Keywords: Lentinula edodes, genetic linkage map, SSR

Introduction

Lentinula edodes (Berk.) Pegler, Shiitake, is the second highest yield edible mushroom in the world, especially in China and Japan (Bruhn et al. 2009, Chang 1999). In China, the output has reached 90% of the total output in the world. Apart from its importance as an edible fungus, it also contains many medicinal compounds, such as the lentinan, the cortinellin and eritadenine which has hypocholesterolemic activity (Aoyagi et al. 1980, 1982a, 1982b, Shimada et al. 2003, Wasser 2002).

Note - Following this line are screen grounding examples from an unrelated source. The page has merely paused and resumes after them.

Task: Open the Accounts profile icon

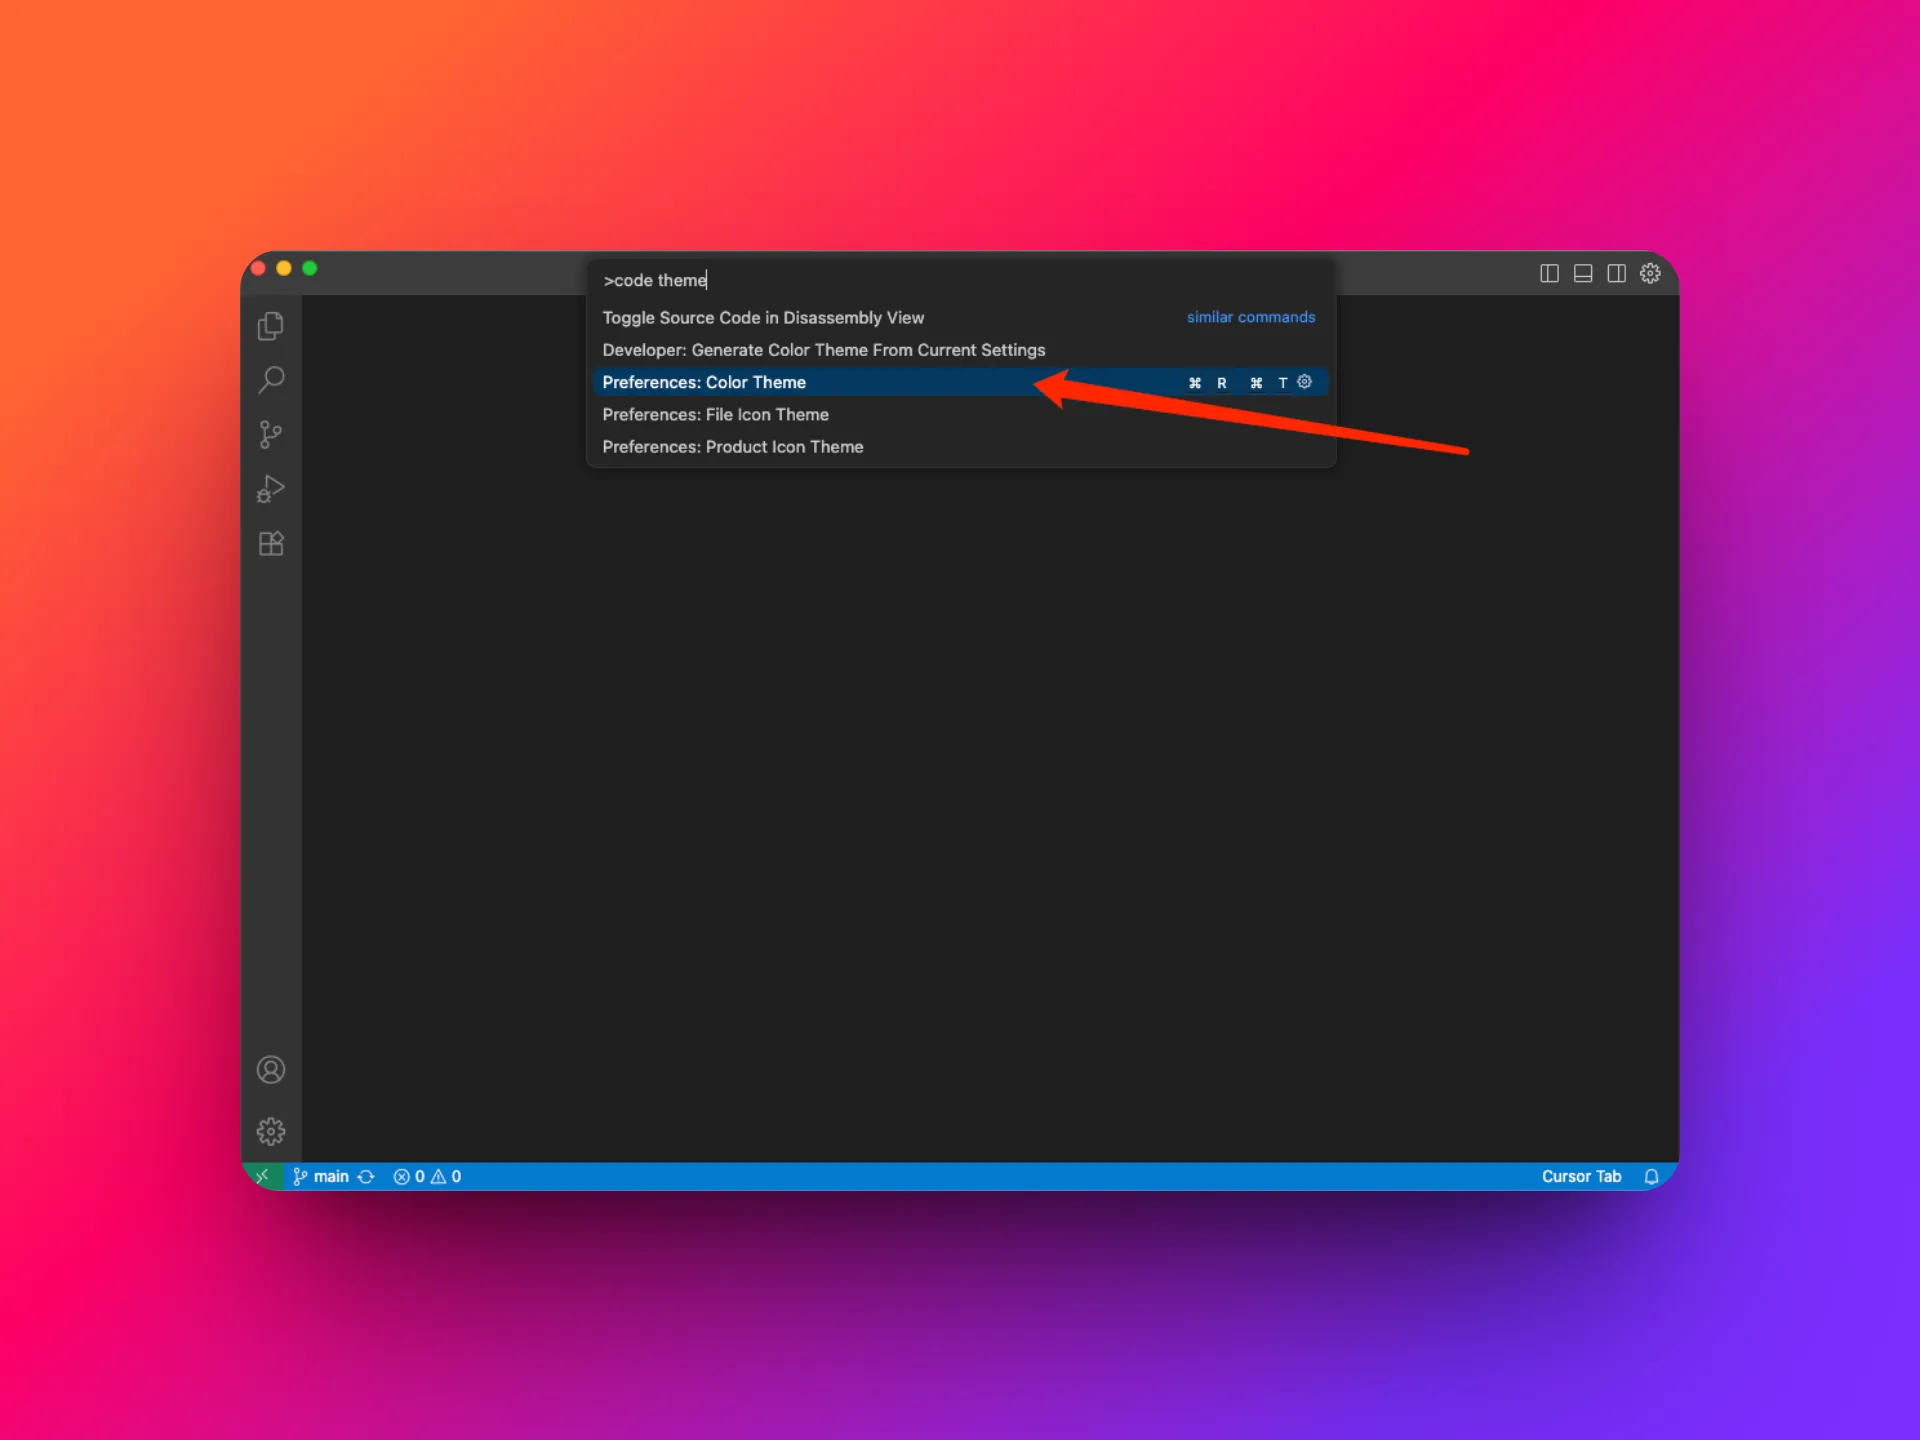Action: pyautogui.click(x=271, y=1070)

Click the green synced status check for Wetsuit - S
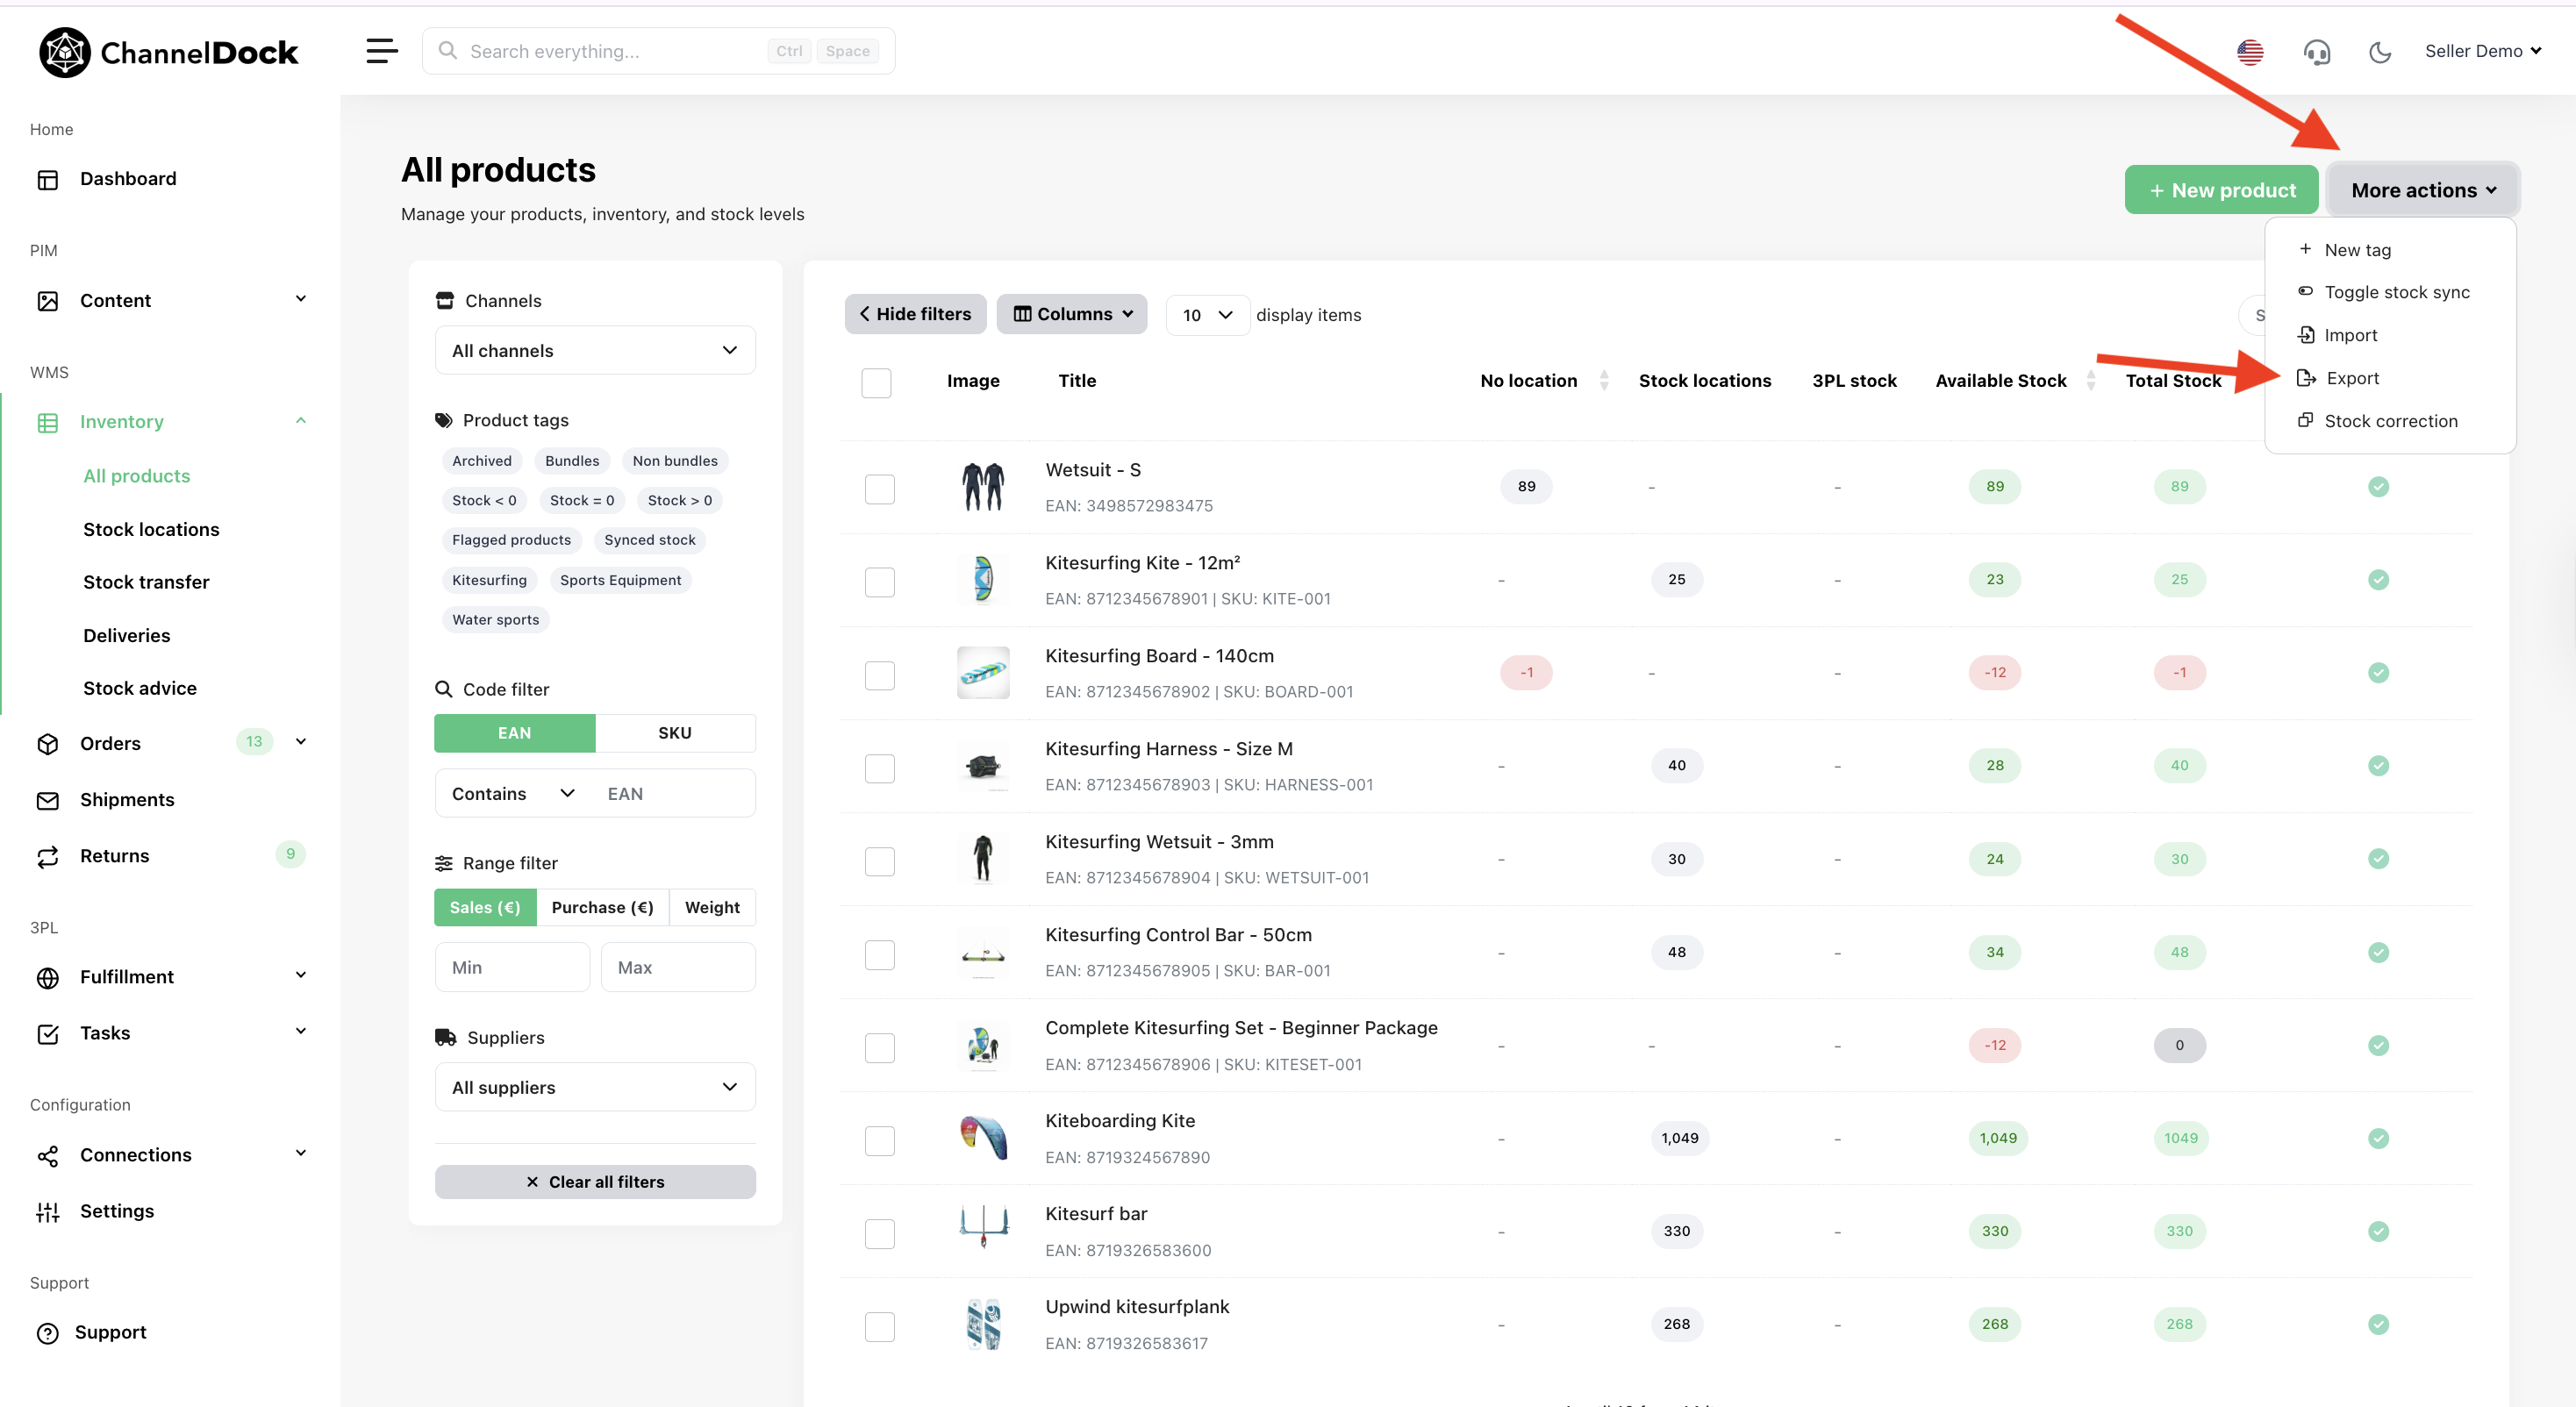click(2378, 487)
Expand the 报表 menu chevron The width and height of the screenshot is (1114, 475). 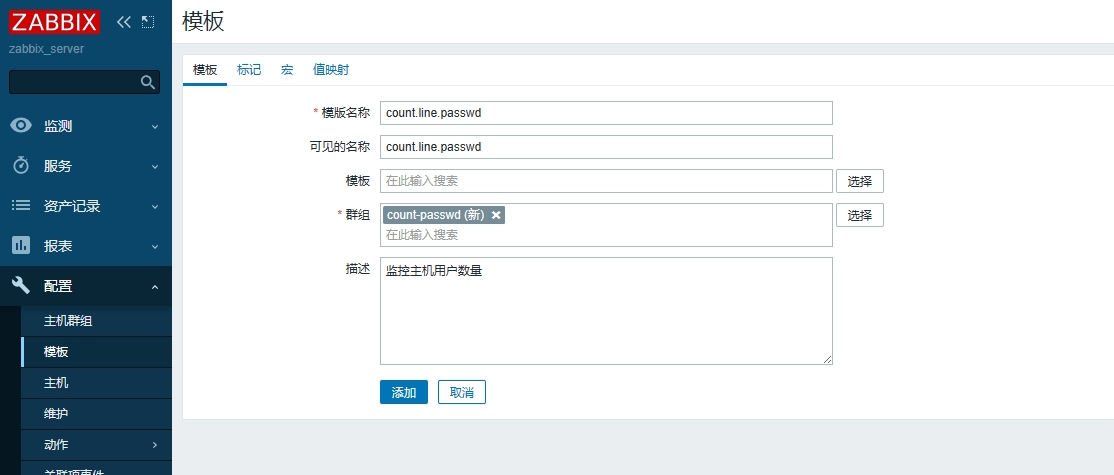click(155, 247)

Many varieties of L. edodes have been developed in the world, breeding of L. edodes has progressed as a result of mating between superior varieties and selection from many varieties. The life style of L. edodes can be considered typical of many other mushroom species. The haploid sexual spores germinate to form monokaryotic mycelia. And two monokaryons which have compatible mating types combined and leads to the formation and growth of a sexually competent dikaryon. When, in response to environmental stimuli, the dikaryon develops into the characteristic fruit body, nuclear fusion finally occurs, but it is immediately followed by meiosis and sporulation (Brown and Casselton 2001). L. edodes is a typical tetrapolar heterothallic basidiomycete. Its mating system is controlled by two mating type factors (Mat A and Mat B). Mat A controls the pairing of nucleus and the formation of clamp connection. Mat B controls the migration of nucleus and the fuse of clamp connection. Only two monokaryons with different mating alleles at both the A and B mating-type loci can fuse and generate a dikaryon (Foulongne-Oriol 2012, Murakami and Takemaru 1975, Takemaru 1961, Tokimoto et al. 1973). In the subsequent meiosis, the fruiting body generates sexual spores of four kinds of mating types: AxBx, AxBy, AyBx and AyBy. However, it was reported that not all kinds of mating types are existing in the basidiospores of some strains and distorted segregation may also appear (Raper et al. 1958).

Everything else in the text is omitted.